How would a landscape look rendered in three different material combinations, varying mediums and substrate? For now I am interested in clouds because of the limited colors I have available in some media. Plus, I just like clouds. 🙂
First Layer, Sennelier Oil Pastels on Brown Canson Paper 10×13″
First Layer, Neopastels on Brown Canson Paper 10×13″
First layer, NeoColorII (watersoluble crayon) on a white Pastelbord (masonite with sandpaper like ground) 11×14″ This layer is an underpainting for oil pastel.
Maybe I should paint one in Acrylic on Gessobord or Canvas Panel too? and/or a hard and soft pastel version on Pastelbord?
I took a smaller piece of paper with me to Life Drawing Group, and used pastel pencils. This is what I got done tonight. A standing pose is more challenging with proportions, especially the hips in this case. Next I will do the shading.

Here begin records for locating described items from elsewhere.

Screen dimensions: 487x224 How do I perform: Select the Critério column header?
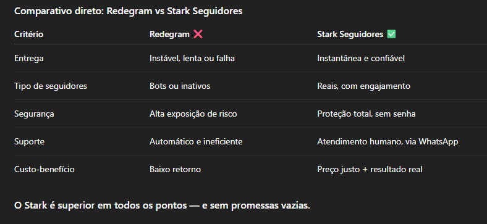[29, 34]
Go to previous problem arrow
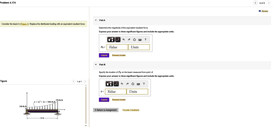The image size is (273, 127). click(256, 3)
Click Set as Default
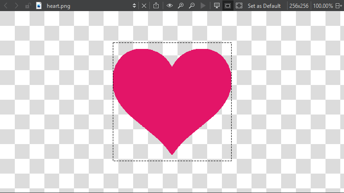 coord(264,6)
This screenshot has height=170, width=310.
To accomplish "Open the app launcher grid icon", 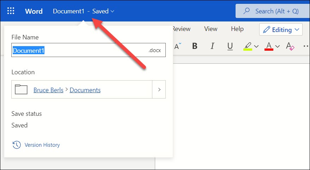I will pos(11,11).
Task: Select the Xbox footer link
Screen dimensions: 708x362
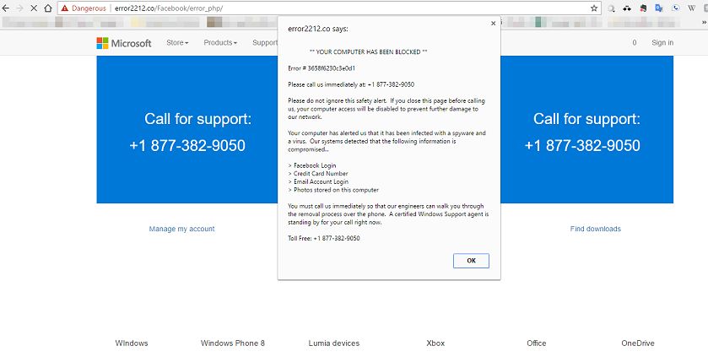Action: [435, 343]
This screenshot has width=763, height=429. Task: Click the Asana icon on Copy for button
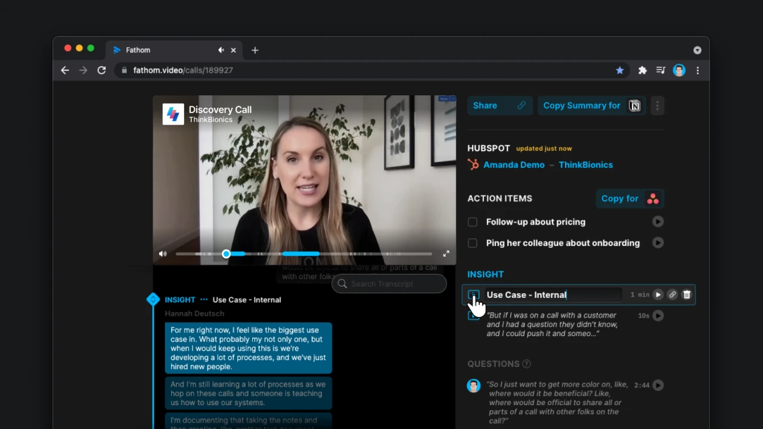click(x=652, y=198)
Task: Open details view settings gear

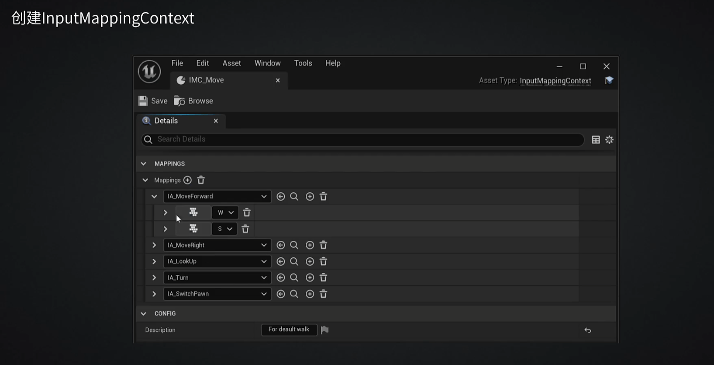Action: 610,140
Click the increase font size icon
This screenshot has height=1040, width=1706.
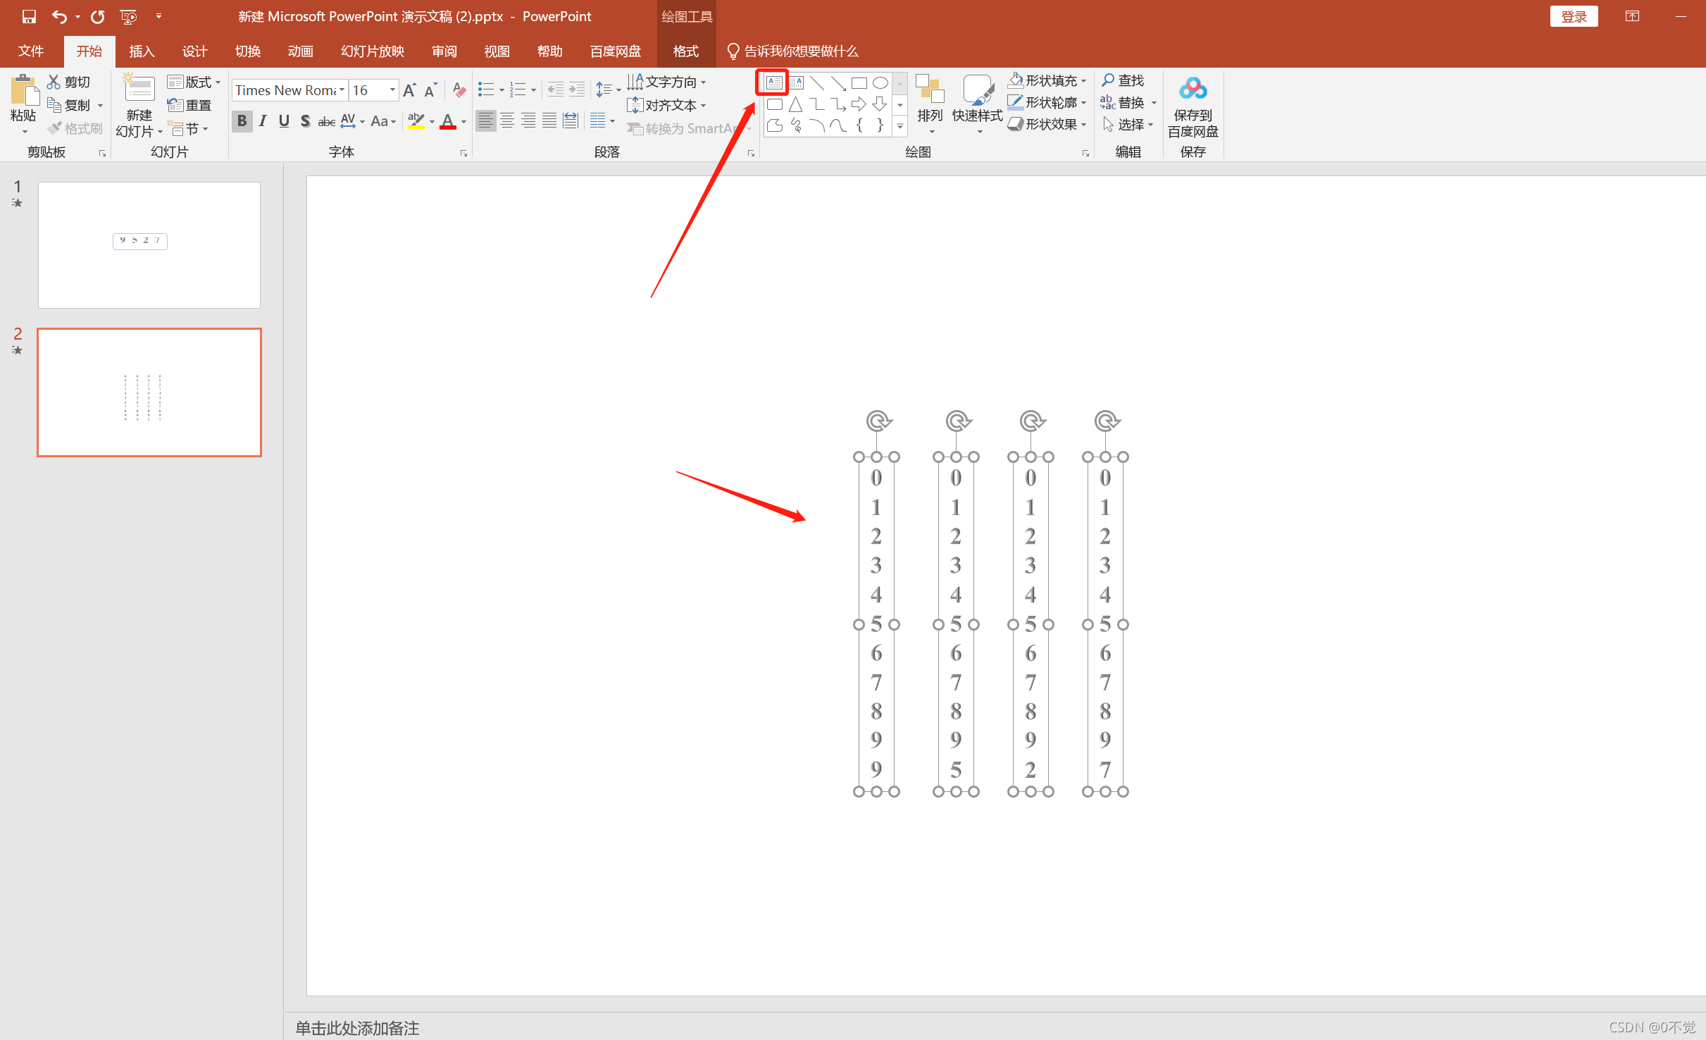(x=410, y=90)
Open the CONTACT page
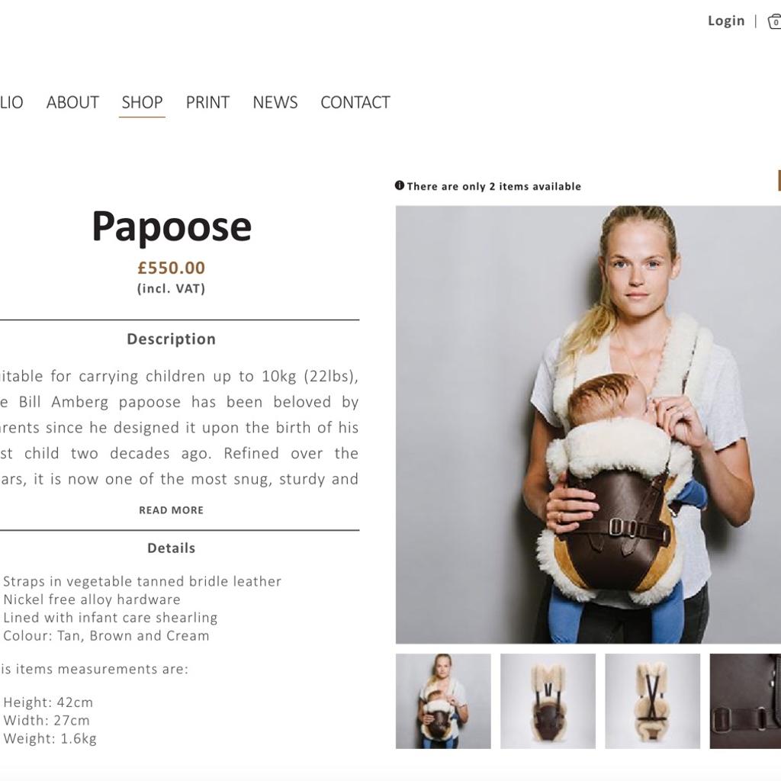Screen dimensions: 781x781 355,102
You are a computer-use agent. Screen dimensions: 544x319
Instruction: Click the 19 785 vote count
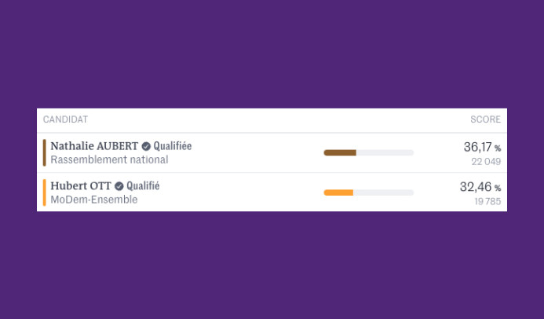coord(487,202)
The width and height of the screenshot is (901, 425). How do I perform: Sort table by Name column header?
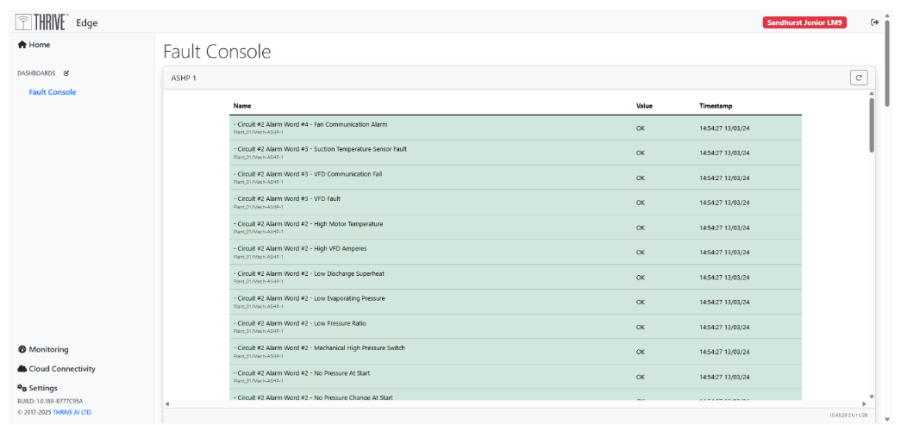tap(242, 106)
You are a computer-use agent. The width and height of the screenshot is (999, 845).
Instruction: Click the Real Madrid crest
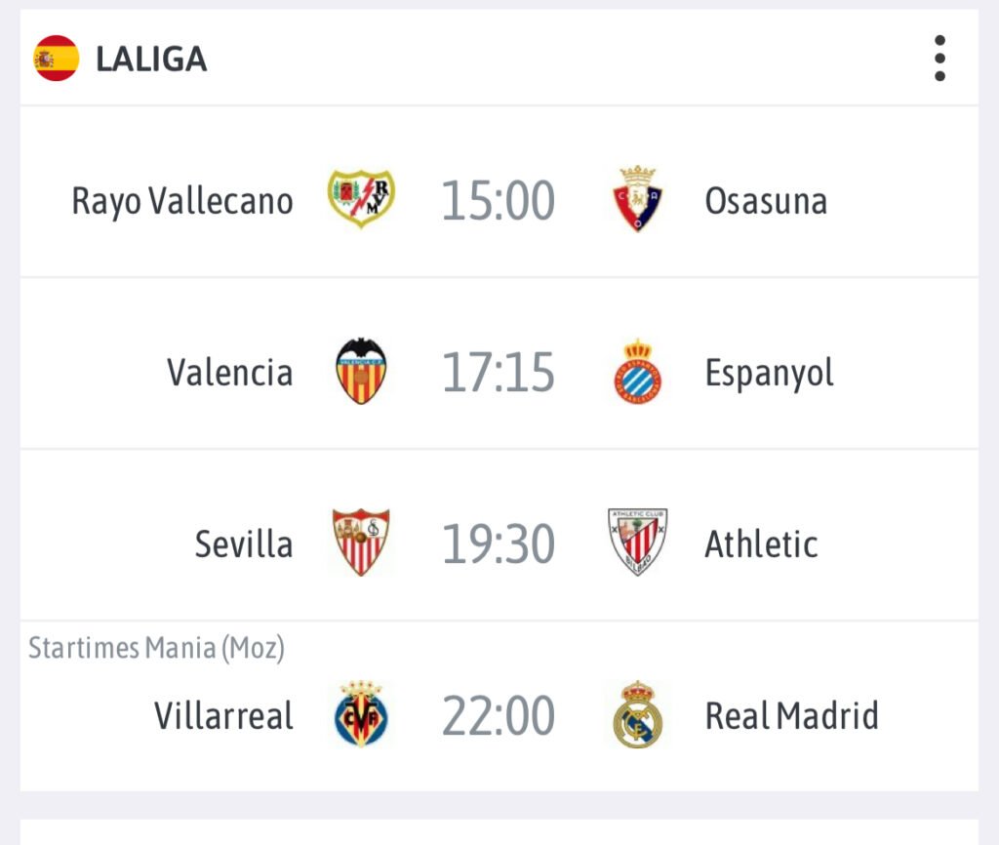(638, 715)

I roughly mark where the shadows and highlights are, and I’ll finish the work at home without the model.
This is the same figure same size rendered with Sennelier Oil Pastels. I didn’t work with the background as much.
When I did the oil pastel (right) I didn’t take the Pastel Pencil version out until I finished. I was shocked how much brighter the oil pastel looked. Soft Pastel should have more intensity than Oil Pastel, because soft pastels have more pure pigment by the nature of the media, but Pastel Pencils are a hard pastel, they need more binders to create the pencil form. Alone though the Pastel Pencil version has great intensity, and the texture’s softness lends itself to flesh, and it was faster because the pencils were easier to handle blending. So, I can see them both for different purposes.
I put in the highlights on the figure, and a background of greens, blues, purples to make it stand out more. Ordinarily it’s good to work from back to front, but if I do the background last in this case it will be in better harmony with the figure. I liked using the Pastel Pencils for this task, I might try the same figure in oil pastel and see what I like better.